“Eveline” is an unusually short story, at under 2,000 words long. It is written from a third-person omniscient point of view, meaning that the story’s narrator is separate from the protagonist Eveline but has access to her thoughts. The story’s style is characterized by stream of consciousness, a technique common in early 20th-century Modernist writing that attempts to capture the rhythm of a character’s thoughts, often through the use of disorienting pacing and inventive or unusual language. “Eveline” is structured around Eveline’s evolving thoughts and emotions, with the story seeming to flow from her thoughts. This stylistic choice allows the reader to access her inner conflict about whether to stay in Dublin or leave for a new, married life in Buenos Ayres with Frank.
In addition, sentence structure and word choice are both important aspects of Joyce’s writing style in “Eveline.” In the opening paragraph of the story, for example, Joyce uses passive voice when introducing Eveline:
“Her head was leaned against the window curtains and in her nostrils was the odour of dusty cretonne. She was tired.”
The verb “was” is repeated twice in the same sentence and a third time in the following sentence. It is significant that Joyce introduces Eveline in this way. All three verbs are written in the passive rather than active tense. In describing Eveline with her head “leaned against” the window rather than “Eveline leaned,” it is as if she is a static object rather than a person. In this sense, Eveline does not act; it is as if she is frozen. The presence of dust—a symbol of death—on the cretonne further emphasizes a sense of lifelessness in Eveline. This language importantly foreshadows the final image of her “passive, like a helpless animal” at the end of the story. Leading up to that final image, Joyce uses specific words to foreshadow her paralysis and suggest that she is fated to death:
“[Eveline] answered nothing. She felt her cheek pale and cold and, out of a maze of distress, she prayed to God to direct her, to show her what was her duty […] Her distress awoke a nausea in her body and she kept moving her lips in silent fervent prayer.”

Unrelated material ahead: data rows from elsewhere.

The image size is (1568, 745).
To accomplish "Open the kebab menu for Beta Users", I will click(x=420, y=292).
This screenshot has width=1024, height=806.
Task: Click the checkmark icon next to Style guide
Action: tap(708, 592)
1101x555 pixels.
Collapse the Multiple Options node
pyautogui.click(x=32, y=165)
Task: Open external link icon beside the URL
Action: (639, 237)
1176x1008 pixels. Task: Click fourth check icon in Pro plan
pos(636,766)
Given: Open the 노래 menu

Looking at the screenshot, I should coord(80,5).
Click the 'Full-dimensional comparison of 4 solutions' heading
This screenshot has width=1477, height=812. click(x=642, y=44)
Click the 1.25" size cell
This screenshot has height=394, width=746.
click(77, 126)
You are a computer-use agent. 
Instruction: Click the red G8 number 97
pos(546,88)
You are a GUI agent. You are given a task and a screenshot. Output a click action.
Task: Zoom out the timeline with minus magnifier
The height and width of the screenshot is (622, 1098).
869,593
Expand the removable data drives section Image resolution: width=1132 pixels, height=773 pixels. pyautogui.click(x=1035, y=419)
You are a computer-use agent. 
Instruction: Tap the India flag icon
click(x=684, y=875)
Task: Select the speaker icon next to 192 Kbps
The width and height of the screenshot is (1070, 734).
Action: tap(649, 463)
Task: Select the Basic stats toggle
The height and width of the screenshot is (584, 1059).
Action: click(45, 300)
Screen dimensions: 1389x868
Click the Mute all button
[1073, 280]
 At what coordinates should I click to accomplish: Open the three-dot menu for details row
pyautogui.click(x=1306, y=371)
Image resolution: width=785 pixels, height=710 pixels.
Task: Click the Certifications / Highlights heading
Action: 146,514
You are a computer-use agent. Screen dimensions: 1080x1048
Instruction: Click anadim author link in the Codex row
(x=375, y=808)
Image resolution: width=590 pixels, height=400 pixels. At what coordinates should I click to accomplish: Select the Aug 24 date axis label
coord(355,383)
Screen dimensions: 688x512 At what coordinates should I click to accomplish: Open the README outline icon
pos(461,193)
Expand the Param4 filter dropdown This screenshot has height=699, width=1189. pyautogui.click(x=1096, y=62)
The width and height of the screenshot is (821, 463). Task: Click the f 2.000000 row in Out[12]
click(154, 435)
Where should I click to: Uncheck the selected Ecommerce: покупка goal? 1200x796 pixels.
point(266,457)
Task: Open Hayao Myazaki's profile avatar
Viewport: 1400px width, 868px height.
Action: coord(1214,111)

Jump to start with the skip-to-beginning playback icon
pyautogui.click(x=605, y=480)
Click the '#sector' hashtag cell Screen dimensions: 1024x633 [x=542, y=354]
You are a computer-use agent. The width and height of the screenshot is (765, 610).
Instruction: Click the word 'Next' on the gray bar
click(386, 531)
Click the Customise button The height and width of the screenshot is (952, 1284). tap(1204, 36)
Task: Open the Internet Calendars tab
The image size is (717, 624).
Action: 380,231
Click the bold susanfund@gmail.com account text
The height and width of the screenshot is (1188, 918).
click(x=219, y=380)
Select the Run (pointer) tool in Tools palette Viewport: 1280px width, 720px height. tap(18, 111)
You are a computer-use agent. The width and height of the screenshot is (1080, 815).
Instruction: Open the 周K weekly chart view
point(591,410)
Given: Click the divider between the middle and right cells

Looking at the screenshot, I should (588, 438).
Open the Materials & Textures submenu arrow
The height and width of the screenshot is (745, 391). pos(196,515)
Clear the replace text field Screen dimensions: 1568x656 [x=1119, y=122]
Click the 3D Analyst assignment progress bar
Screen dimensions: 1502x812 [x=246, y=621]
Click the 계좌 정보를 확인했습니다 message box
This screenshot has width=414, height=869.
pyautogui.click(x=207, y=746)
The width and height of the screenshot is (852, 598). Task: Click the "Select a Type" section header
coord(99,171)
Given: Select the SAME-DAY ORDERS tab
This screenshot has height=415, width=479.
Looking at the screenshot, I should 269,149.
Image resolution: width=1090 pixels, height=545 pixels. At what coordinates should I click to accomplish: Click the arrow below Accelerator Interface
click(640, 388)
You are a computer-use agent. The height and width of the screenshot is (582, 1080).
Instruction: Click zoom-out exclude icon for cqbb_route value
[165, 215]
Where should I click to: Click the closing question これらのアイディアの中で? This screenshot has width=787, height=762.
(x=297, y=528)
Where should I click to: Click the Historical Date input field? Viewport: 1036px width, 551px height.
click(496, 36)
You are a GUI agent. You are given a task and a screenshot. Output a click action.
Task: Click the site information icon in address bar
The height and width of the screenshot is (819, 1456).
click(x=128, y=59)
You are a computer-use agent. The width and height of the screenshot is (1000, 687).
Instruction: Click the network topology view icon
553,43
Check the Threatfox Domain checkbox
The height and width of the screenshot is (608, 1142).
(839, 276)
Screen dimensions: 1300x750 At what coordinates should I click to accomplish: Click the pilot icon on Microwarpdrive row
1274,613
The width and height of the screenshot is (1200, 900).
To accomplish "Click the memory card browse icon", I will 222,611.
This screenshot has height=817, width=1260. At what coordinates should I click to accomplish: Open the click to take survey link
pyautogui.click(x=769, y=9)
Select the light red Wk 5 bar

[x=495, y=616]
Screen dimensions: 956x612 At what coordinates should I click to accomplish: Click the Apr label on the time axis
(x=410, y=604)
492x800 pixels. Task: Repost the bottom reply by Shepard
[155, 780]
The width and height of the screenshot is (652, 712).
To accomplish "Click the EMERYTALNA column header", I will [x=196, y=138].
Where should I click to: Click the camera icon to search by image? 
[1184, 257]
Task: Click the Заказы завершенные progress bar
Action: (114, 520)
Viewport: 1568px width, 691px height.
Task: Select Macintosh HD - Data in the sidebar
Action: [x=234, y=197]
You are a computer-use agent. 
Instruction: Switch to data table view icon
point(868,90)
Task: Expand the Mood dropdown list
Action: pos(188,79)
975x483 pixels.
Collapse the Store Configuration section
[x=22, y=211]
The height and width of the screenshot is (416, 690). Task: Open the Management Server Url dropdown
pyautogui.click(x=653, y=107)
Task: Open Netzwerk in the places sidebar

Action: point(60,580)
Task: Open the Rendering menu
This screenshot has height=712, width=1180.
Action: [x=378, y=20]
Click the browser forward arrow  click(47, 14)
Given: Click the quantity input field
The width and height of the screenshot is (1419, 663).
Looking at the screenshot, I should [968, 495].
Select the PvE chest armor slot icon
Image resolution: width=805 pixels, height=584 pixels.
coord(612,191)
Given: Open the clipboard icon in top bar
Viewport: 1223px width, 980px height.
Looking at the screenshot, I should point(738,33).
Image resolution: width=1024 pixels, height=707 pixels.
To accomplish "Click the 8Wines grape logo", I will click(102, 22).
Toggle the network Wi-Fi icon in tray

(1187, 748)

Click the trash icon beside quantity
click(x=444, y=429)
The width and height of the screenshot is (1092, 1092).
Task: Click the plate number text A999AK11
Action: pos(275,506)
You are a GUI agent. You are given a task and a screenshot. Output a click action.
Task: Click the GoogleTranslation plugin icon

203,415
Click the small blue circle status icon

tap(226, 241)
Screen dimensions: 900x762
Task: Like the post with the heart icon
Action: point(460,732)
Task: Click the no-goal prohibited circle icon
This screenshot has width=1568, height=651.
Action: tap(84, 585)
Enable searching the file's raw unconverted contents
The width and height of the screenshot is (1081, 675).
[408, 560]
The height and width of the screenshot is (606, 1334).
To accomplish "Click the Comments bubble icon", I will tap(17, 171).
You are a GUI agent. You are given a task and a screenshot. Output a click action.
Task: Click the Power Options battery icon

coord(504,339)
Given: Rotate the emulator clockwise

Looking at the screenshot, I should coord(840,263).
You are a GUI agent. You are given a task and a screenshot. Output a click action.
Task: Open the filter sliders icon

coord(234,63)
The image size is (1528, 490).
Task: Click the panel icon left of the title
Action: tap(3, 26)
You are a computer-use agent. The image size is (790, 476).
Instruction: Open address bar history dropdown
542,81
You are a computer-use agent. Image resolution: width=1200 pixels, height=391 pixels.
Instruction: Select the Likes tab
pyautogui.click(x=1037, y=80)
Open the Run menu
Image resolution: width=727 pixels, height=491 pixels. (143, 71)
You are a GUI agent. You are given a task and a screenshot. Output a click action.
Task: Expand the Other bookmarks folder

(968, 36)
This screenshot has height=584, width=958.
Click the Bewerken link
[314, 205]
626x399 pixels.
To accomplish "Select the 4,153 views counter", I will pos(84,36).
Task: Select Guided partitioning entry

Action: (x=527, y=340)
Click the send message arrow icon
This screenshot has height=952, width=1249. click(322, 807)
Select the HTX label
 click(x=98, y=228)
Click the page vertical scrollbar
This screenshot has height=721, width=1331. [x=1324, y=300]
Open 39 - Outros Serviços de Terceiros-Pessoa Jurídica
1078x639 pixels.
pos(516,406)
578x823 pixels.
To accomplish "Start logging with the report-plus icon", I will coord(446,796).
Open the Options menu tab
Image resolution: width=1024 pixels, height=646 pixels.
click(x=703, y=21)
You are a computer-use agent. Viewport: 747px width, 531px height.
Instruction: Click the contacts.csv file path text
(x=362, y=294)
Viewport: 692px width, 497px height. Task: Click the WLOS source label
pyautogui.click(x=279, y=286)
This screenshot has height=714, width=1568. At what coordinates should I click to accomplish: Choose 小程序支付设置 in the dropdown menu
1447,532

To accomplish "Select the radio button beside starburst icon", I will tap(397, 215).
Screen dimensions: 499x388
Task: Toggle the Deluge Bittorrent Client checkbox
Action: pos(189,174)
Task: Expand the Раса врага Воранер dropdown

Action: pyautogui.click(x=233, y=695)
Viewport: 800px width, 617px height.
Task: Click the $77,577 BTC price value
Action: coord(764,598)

Joyce first describes Eveline by saying she is silent: she “answer[s] nothing.” Using the words “pale” and “cold,” Joyce describes Eveline as if she were a dead body, lifeless and still. Moreover, the word “silent” in the final sentence echoes the silence in Eveline “answering nothing” after she sees the boat that will take her to Buenos Ayres. The repetition of this idea is intentional: it emphasizes Eveline’s inability to speak in the moment and, all in all, reflects her larger inability to make a choice. Although at this moment Eveline is alive, Joyce implies that death (whether literal or a more figurative mental or spiritual death) is near.